Costuma dizer-se que “a democracia é o pior dos sistemas, com excepção de todos os outros”… Sérgio Godinho até fez uma canção com este lema. Ele encerra um pensamento sobre a superioridade do sistema democrático, que não está isento de erros e insuficiências e como tal há que acarinhar a dinâmica própria da Democracia que evoluiu no respeito pelos seus princípios que criam aquilo a que também costumamos chamar “cultura democrática”.
Vem isto a propósito da proximidade das eleições autárquicas. Sabemos que estas eleições, embora não sejam as que mais mobilizam o eleitorado, têm a particularidade de mexer praticamente com todas as localidades do país – das cidades grandes às pequenas, até às vilas, aldeias e mesmo os pequenos lugares. Onde houver votos a disputar as campanhas farão por chegar.

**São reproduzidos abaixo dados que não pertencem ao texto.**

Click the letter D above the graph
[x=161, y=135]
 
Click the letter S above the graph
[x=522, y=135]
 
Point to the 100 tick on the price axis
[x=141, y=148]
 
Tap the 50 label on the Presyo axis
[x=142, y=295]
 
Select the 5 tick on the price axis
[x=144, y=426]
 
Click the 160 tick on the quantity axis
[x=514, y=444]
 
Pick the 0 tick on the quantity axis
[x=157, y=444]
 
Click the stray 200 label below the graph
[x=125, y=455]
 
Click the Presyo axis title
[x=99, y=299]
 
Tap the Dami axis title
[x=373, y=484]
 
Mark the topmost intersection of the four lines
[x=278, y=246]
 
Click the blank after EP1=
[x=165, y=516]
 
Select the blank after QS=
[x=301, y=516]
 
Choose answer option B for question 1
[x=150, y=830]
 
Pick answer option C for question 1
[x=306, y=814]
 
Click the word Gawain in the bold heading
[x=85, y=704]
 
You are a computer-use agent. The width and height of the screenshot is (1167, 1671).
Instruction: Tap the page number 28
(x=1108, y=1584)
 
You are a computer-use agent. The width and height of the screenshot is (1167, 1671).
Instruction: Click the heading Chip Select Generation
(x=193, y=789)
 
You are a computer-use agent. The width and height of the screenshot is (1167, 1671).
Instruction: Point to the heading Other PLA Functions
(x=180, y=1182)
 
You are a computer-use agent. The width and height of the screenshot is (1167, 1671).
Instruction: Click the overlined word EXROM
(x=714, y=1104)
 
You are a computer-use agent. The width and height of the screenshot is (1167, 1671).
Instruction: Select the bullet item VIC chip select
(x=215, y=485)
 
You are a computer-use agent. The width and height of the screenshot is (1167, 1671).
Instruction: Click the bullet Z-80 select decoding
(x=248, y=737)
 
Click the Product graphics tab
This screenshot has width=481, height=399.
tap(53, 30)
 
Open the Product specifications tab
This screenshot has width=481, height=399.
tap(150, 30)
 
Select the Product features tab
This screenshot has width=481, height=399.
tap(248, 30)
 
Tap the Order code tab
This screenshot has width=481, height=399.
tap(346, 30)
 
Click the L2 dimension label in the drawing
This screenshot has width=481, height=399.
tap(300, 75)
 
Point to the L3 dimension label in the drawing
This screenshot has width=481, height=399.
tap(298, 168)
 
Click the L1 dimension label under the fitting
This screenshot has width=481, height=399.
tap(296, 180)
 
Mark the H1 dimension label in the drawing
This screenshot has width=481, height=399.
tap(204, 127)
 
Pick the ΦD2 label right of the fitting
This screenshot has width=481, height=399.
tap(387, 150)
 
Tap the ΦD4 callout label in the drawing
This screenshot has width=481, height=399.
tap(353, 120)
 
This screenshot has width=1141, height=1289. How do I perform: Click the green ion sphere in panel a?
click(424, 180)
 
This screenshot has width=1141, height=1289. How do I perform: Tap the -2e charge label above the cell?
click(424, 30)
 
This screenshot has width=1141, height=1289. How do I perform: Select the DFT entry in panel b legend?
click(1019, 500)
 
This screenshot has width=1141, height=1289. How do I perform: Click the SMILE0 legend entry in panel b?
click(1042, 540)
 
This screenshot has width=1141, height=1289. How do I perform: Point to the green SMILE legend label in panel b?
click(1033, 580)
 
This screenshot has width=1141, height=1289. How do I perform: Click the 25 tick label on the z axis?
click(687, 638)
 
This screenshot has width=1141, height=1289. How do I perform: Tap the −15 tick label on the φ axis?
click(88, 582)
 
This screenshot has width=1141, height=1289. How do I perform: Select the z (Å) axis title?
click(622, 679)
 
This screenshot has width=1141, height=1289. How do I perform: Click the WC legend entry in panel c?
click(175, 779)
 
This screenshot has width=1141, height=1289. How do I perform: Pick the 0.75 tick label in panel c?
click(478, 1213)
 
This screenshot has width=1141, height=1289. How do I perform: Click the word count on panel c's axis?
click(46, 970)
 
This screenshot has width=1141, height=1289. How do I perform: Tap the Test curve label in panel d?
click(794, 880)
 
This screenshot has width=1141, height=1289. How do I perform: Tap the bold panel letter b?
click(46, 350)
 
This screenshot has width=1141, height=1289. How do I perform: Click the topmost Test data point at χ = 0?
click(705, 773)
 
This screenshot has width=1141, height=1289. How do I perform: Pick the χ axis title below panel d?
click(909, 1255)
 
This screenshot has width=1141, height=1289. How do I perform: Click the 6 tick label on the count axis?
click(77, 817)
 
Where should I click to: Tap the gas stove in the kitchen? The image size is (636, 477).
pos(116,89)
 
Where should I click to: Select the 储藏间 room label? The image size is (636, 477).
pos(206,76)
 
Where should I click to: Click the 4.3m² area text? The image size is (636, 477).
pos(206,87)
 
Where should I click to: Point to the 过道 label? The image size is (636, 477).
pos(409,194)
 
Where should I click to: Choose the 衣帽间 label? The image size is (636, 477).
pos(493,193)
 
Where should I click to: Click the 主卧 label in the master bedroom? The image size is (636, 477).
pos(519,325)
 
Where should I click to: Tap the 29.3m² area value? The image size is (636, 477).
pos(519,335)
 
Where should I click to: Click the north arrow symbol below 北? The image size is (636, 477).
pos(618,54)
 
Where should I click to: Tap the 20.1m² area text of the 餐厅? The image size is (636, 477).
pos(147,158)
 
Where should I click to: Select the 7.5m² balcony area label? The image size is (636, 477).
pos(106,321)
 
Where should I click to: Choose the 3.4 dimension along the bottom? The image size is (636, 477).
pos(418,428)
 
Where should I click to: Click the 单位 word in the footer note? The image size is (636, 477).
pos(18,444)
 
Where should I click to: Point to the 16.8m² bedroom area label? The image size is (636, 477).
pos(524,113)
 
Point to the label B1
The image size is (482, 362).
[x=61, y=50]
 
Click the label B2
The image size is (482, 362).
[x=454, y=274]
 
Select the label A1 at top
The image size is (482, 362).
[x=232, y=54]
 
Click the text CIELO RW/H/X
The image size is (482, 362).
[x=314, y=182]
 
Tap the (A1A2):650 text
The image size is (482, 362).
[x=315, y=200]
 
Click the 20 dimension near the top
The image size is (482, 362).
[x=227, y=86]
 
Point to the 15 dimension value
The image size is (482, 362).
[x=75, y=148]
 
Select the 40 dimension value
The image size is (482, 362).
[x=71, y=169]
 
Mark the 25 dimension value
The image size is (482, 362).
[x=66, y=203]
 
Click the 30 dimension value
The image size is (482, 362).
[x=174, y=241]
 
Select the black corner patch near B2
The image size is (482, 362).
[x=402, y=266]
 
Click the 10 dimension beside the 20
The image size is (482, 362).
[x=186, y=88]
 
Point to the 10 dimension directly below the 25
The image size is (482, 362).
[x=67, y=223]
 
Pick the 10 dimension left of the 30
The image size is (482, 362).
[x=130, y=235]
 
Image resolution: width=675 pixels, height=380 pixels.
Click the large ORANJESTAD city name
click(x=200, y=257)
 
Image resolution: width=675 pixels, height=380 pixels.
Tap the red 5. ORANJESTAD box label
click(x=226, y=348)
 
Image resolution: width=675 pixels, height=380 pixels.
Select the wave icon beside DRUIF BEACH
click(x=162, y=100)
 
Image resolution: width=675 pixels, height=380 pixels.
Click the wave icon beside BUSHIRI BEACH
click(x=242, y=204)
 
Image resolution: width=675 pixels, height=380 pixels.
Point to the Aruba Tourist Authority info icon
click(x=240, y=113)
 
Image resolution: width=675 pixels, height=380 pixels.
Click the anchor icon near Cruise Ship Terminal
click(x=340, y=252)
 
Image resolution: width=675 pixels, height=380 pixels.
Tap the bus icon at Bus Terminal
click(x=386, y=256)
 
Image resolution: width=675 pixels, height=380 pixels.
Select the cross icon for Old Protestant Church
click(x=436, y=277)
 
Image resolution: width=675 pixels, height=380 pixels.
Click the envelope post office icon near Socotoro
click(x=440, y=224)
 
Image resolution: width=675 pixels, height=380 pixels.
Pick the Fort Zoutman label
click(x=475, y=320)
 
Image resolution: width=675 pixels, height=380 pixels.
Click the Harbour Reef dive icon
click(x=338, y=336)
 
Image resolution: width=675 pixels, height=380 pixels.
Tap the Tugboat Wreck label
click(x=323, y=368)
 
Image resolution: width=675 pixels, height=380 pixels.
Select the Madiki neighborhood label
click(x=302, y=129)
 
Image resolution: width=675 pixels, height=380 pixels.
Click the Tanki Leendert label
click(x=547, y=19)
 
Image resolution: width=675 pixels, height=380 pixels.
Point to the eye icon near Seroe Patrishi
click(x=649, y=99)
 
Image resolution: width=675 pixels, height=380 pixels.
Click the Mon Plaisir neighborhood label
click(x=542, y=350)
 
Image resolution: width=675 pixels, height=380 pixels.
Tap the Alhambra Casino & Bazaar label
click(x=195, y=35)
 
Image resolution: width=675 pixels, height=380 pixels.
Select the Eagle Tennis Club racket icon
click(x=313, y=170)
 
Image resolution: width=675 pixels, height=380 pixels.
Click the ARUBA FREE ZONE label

Há quem tende a sobrevalorizar estas eleições e há quem tende a desvalorizar. Nem a autarquia resolve tudo, nem a autarquia se limita a tratar apenas do alcatrão para as estradas (quando trata…). Não vou aqui fazer nem o balanço, nem a avaliação das 4 décadas de poder local democrático. Esse trabalho tem vindo a ser feito e vai continuar a ser, com toda a certeza, por quem estuda a política local. Mas existem tendências às quais é preciso estar atento. E uma tendência preocupante é o significado das maiorias absolutas e o que elas significam para a Democracia Local.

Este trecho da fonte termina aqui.